WORDS
Robin Swithinbank
The furore surrounding Sir Norman Foster’s Gherkin when it popped up on London’s skyline 20 years ago is rather lost now. So too the building itself, which has been swallowed by priapic neighbours, making it barely visible beyond the Square Mile’s narrow borders.
Protuberant though development in the City has been, some of the area’s historic buildings remain visible from far-flung corners of the capital, thanks to protections, some stretching back almost a century. The ‘St Paul’s Heights’ policy, which conserves local views of the great cathedral, has been operated by the City of London Corporation since 1937.
Some views, it seems, provoke strong emotions. How else to explain continued appetite for Patek Philippe’s hand-wound chronographs? A hand-wound chronograph, a device the Genevan firm first adopted in its pocket watches of the 1870s, comes with a significant limitation many consumers struggle to dismiss.
This is the ritual of winding the watch, typically every couple of days. That ritual can become a burden, not least when Patek combines its hand-wound chronograph with a perpetual calendar. And yet still they come. Why? Beyond the allure of the Patek Philippe dial name, many collectors come for the view through the case back, these days a generous slice of sapphire crystal.
Take, as the most approachable of the current generation of Patek hand-wound chronographs, the Ref. 5172G. Dial-side up, it’s awash with blue varnish and an assortment of Arabic numerals. Seen from the rear and through its transparent screen, the watch becomes a kaleidoscope of bridges, gears and deliciously unknowable contraptions that somehow unite to capture time.

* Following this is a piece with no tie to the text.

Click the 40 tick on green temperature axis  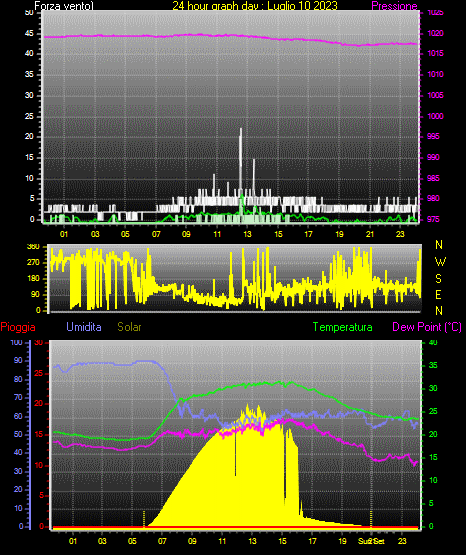[x=433, y=342]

The official name for this time-catcher is CH 29-535 PS, the reference Patek gives to what, in 2009, became its debut in-house hand-wound chronograph. It scarcely seems believable now, but till that point, watchmaking’s grande dame had leant on third-party movements for its chronographs.
This current generation movement appeared in a ladies model first, a move that signalled Patek had spotted a trend early. These days, the notion of high-end complications in ladies watches is commonplace. So much so that Patek’s Ref. 7150/250R ladies hand-wound chronograph already has a ‘part of the furniture’ look about it, not long after its launch.
If a hand-wound chronograph is not the first Patek a connoisseur owns, it’s even less likely that it will be one of the aforementioned models that brings chronograph and perpetual calendar functions together. Pieces such as the yellow gold Ref. 5270J grand complication sit in an elite category, defined not just by a full calendar function, but also by six-figure price tags.
Returning to the view – were these handsomely finished pieces automatic, it’s almost certain they’d carry a rotor, which would spin to charge the watch in place of winding the crown. As a rule, these obscure roughly half the movement at any one time. Rather like sticking a building reaching one third of a kilometre into the sky right by a 17th-century Sir Christopher Wren masterpiece. And who in their right mind would countenance that?